▸ **QUOTED PASSAGE**:

____

Well we prepare the images as well. All of them actually - both for OVF and our own disks. I suppose vdsm does not track how many users there are..
(In reply to Martin Sivák from comment #23) > Well we prepare the images as well. All of them actually - both for OVF and > our own disks. I suppose vdsm does not track how many users there are.. Vdsm does not track users of prepared volumes. Engine is responsible for this. To track users, vdsm need to persist the data on local storage, since vdsm is likely to be restarted or killed by sanlock on engine soft fencing. If you are using a volume that other parts of the sytsem is using like ovf volumes, you must be ready for other part of the system tearing down your volume, and prepare it again. Or better, use vdsm api to access the data, and let vdsm handle this for you.
Well engine cannot do that when it is down. And since there is no API for reading OVF or our own config volume we will have to hack around it.. again.
*** Bug 1524904 has been marked as a duplicate of this bug. ***
Since I was not able to find any teardown for the link in question and it is not the OVF I am moving this to storage for investigation as asked by Nir.
Martin, please add the info I asked in comment 22. - what are the the missing volumes - when they are prepared - is this about NFS/Gluster or FC/iSCSI? comment 0 suggests this the first, comment 16 suggest the second.
It is a hosted engine configuration volume (you see the id in the traceback). Nobody else uses it. We prepare all volumes when ovirt-ha-broker starts. Happened on both NFS and FC including OST.
Nikolai, we need to reproduce this with DEBUG level logs in vdsm. In debug level, we have logs for every operation that removes a directory from storage. If vdsm is removing the tree at /run/vdsm/storage/sd-id, we will see this log: Removing directory: /run/vdsm/storage/sd-id To enable debug logs in vdsm, you need to edit /etc/vdsm/logger.conf and change the root and storage loggers to use DEBUG instead of INFO, and restart vdsm. This should be standard practice for any bug report. If something does not work we must have debug logs.

____

▸ **AVAILABLE DATA**:
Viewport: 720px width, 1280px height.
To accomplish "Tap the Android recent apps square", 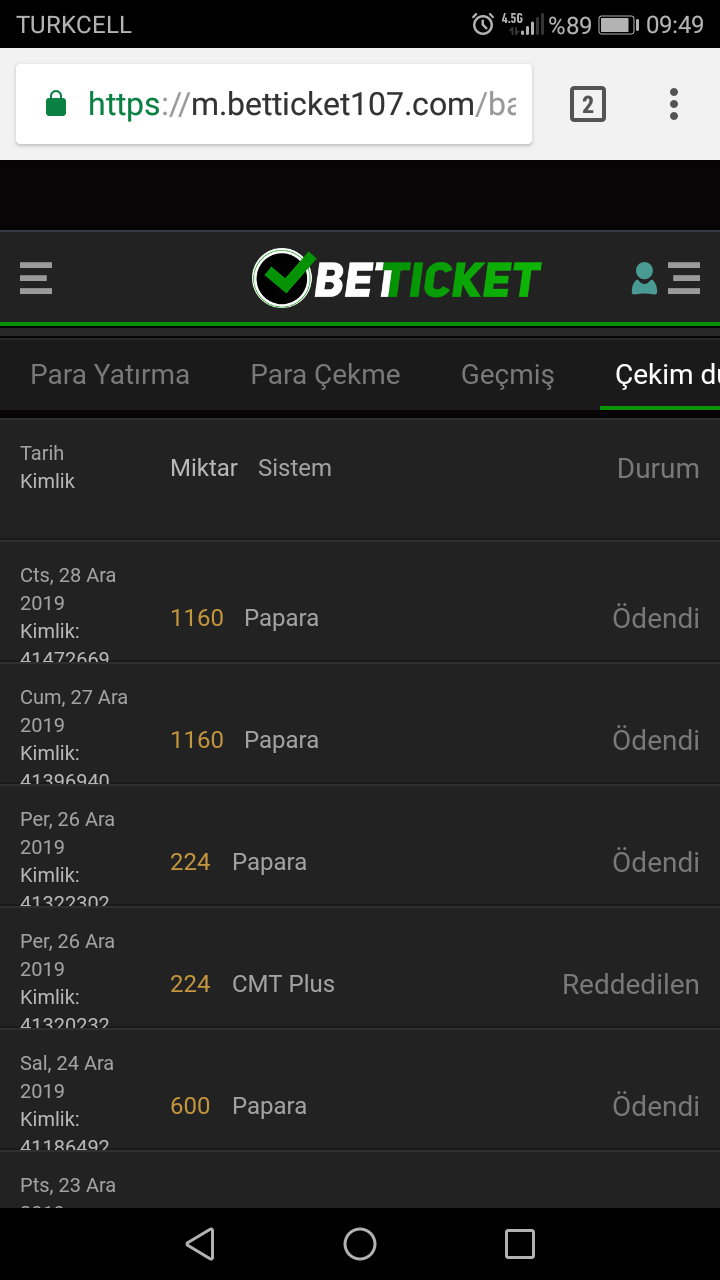I will coord(520,1244).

____

▸ **SHORT EXERCISE A**:
Answer the following about the vdsm bug thread:
(i) Which component is responsible for tracking users of prepared volumes?
(ii) At what point are all volumes prepared?
(iii) Which file must be edited to enable debug logs in vdsm?
▸ **SHORT EXERCISE B**: Supply a continuation of the vdsm bug thread, beginning after its last sentence.

▸ **RESULT A**:
(i) Engine.
(ii) When ovirt-ha-broker starts.
(iii) /etc/vdsm/logger.conf.

▸ **RESULT B**:
(In reply to Nir Soffer from comment #30) > Nikolai, we need to reproduce this with DEBUG level logs in vdsm. In debug > level, > we have logs for every operation that removes a directory from storage. > > If vdsm is removing the tree at /run/vdsm/storage/sd-id, we will see this > log: > > Removing directory: /run/vdsm/storage/sd-id > > To enable debug logs in vdsm, you need to edit /etc/vdsm/logger.conf and > change > the root and storage loggers to use DEBUG instead of INFO, and restart vdsm. > > This should be standard practice for any bug report. If something does not > work we > must have debug logs. At current stage it is not possible due to https://bugzilla.redhat.com/show_bug.cgi?id=1531072.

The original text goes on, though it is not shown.